- Activity -
Once you have read the entries below, write them all out again exactly.
BEGIN Supplied information
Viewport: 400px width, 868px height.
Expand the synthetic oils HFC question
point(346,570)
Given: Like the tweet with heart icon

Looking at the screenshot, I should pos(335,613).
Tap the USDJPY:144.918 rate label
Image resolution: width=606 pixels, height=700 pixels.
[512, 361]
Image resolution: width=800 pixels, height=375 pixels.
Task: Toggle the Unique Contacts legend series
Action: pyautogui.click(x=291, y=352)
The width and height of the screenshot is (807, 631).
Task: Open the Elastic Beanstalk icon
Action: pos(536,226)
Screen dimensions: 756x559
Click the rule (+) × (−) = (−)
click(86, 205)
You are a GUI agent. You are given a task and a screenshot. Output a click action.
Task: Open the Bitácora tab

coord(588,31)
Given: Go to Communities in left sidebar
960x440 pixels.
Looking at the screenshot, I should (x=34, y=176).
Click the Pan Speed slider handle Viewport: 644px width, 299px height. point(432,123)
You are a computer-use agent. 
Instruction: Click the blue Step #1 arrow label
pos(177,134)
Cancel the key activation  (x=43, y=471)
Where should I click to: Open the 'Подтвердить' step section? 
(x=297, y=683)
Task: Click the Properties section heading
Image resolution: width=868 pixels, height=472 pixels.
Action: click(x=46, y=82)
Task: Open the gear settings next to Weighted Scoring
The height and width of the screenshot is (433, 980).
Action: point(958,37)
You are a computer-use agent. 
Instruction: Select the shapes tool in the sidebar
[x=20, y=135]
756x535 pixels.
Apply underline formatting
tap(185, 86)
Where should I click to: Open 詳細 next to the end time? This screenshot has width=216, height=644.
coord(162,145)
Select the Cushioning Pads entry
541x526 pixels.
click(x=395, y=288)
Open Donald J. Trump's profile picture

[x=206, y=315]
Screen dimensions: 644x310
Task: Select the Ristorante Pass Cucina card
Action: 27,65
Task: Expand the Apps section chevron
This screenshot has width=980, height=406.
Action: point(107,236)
END Supplied information
- Output for this exercise -
Viewport: 400px width, 868px height.
Expand the synthetic oils HFC question
point(346,570)
Given: Like the tweet with heart icon

Looking at the screenshot, I should pos(335,613).
Tap the USDJPY:144.918 rate label
Image resolution: width=606 pixels, height=700 pixels.
[512, 361]
Image resolution: width=800 pixels, height=375 pixels.
Task: Toggle the Unique Contacts legend series
Action: pyautogui.click(x=291, y=352)
The width and height of the screenshot is (807, 631).
Task: Open the Elastic Beanstalk icon
Action: pos(536,226)
Screen dimensions: 756x559
Click the rule (+) × (−) = (−)
click(86, 205)
You are a GUI agent. You are given a task and a screenshot. Output a click action.
Task: Open the Bitácora tab

coord(588,31)
Given: Go to Communities in left sidebar
960x440 pixels.
Looking at the screenshot, I should (x=34, y=176).
Click the Pan Speed slider handle Viewport: 644px width, 299px height. point(432,123)
You are a computer-use agent. 
Instruction: Click the blue Step #1 arrow label
pos(177,134)
Cancel the key activation  (x=43, y=471)
Where should I click to: Open the 'Подтвердить' step section? 
(x=297, y=683)
Task: Click the Properties section heading
Image resolution: width=868 pixels, height=472 pixels.
Action: click(x=46, y=82)
Task: Open the gear settings next to Weighted Scoring
The height and width of the screenshot is (433, 980).
Action: point(958,37)
You are a computer-use agent. 
Instruction: Select the shapes tool in the sidebar
[x=20, y=135]
756x535 pixels.
Apply underline formatting
tap(185, 86)
Where should I click to: Open 詳細 next to the end time? This screenshot has width=216, height=644.
coord(162,145)
Select the Cushioning Pads entry
541x526 pixels.
click(x=395, y=288)
Open Donald J. Trump's profile picture

[x=206, y=315]
Screen dimensions: 644x310
Task: Select the Ristorante Pass Cucina card
Action: 27,65
Task: Expand the Apps section chevron
This screenshot has width=980, height=406.
Action: point(107,236)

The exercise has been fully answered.